Você está aqui: Página Inicial / Política / Quem está certo?

Política

Alemanha e Japão

Quem está certo?

por Tão Gomes — publicado 14/09/2011 11h48, última modificação 14/09/2011 11h55
Enquanto Alemanha coloca fim às suas 3 últimas usinas nucleares, premier japonês quer retomar a atividade

O fim das últimas três usinas nucleares na Alemanha será em 2022. O anúncio foi feito pela Reuters. A decisão veio depois de uma renião da coalizão do governo alemão que terminou na madrugada. Foi feito pelo ministro do Meio Ambiente, Norbert Rottgen.

A chanceler Angela Merkel havia estabelecido uma comissão de ética para analisar a questão da energia nuclear após o desastre ocorrido na Usina de Fukushima, no Japão.

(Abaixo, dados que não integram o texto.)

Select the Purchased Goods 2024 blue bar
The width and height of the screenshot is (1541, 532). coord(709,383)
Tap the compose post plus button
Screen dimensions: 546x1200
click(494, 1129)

O ministro do Meio Ambiente alemão disse que os sete reatores mais antigos do país, que já estavam parados por uma moratória determinada pelo governo, além da Usina Nuclear Kruemmel, não serão reativados.

Outros seis reatores devem ser desligados até 2021 e os três mais novos devem ser desativados em 2022.

"É definitivo. O fim das três últimas usinas nucleares será em 2022", ressaltou Rottgen.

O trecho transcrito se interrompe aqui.